Der Nachhaltigkeitsminister, zuständig auch für die Verkehrsinfrastruktur, weist die Behauptung der Deputierten zurück, die automatischen Anzeigetafeln würden ihren Nutzen nicht erfüllen. Zweck der dreizeiligen Anzeigetafeln, so sein Argument, sei es, die AutobahnnutzerInnen über die aktuelle Situation zu informieren und auf Gefahren aufmerksam zu machen. Das Problem der überfüllten Autobahnen allein mit Tafelanzeigen lösen zu wollen, lasse den spezifischen Verkehrskontext Luxemburgs außer Acht.

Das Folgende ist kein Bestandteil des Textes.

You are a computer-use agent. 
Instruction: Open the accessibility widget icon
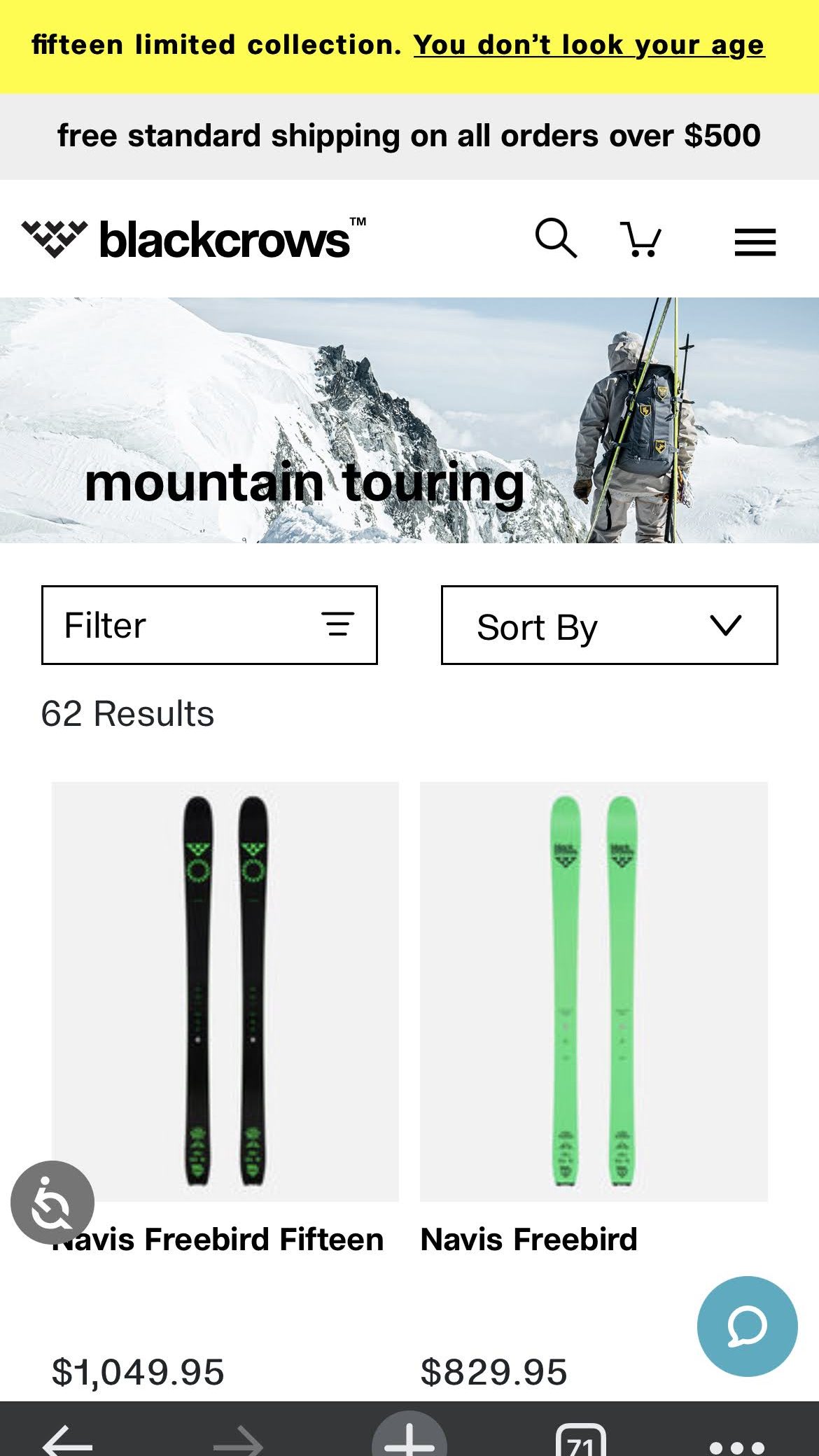[52, 1203]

Ohne es direkt auszusprechen, will der Minister damit wohl andeuten, was er an anderer Stelle bereits mehrfach betont hat: Große Teile des Verkehrs auf den Luxemburger Autobahnen wären vermeidbar, wenn stärker öffentliche Transportmittel genutzt würden.

Als er im Frühsommer die Maßnahmen zur Verkehrsberuhigung des Alzettetals vorstellte (woxx 1328), versprach der Minister, die Eröffnung der „Nordstrooss“ am 23. September dafür zu nutzen, den Bau und die zurückbehaltene Trasse einer kritischen Prüfung zu unterziehen.

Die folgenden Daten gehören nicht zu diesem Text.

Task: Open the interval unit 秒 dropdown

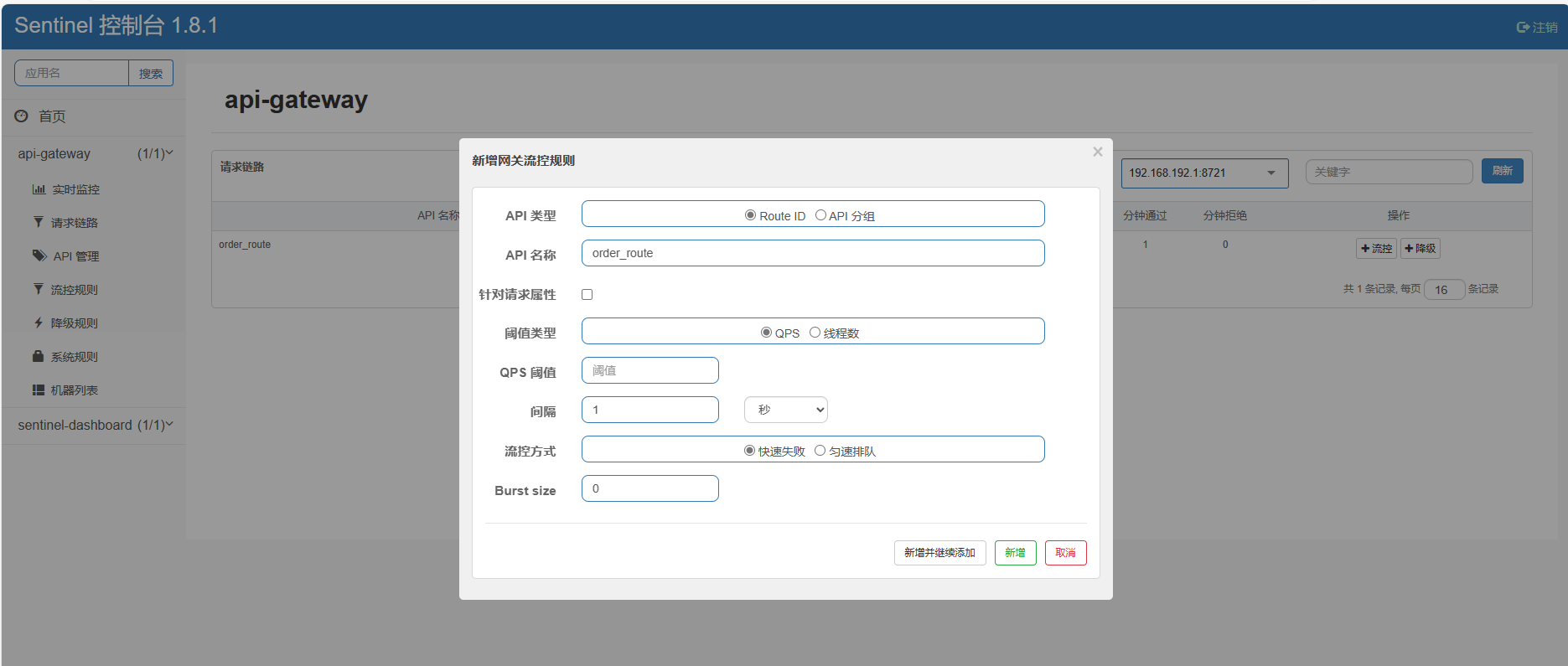Action: [785, 410]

Ähnlich wie das Cita-Projekt wurde die 700 Millionen teure Nordautobahn Mitte der 1990er beschlossen und von den Grünen damals heftigst bekämpft. In beiden Fällen wurden die Kosten massiv unterschätzt – nicht zuletzt, weil es keine gesetzlichen Regelungen zur Kontrolle derartiger Langzeitvorhaben gab. Die Finanzen waren jedoch nicht der alleinige Kritikgrund; es ging auch generell um den Nutzen von Infrastrukturen wie dieser, die voll auf den Individualverkehr ausgerichtet sind. Das Cita-Instrumentarium, welches trotz eingeschränkter Nutzbarkeit mehr als eine Milliarde alter Franken kosten sollte, wurde erst 2003 nachträglich „legalisiert“.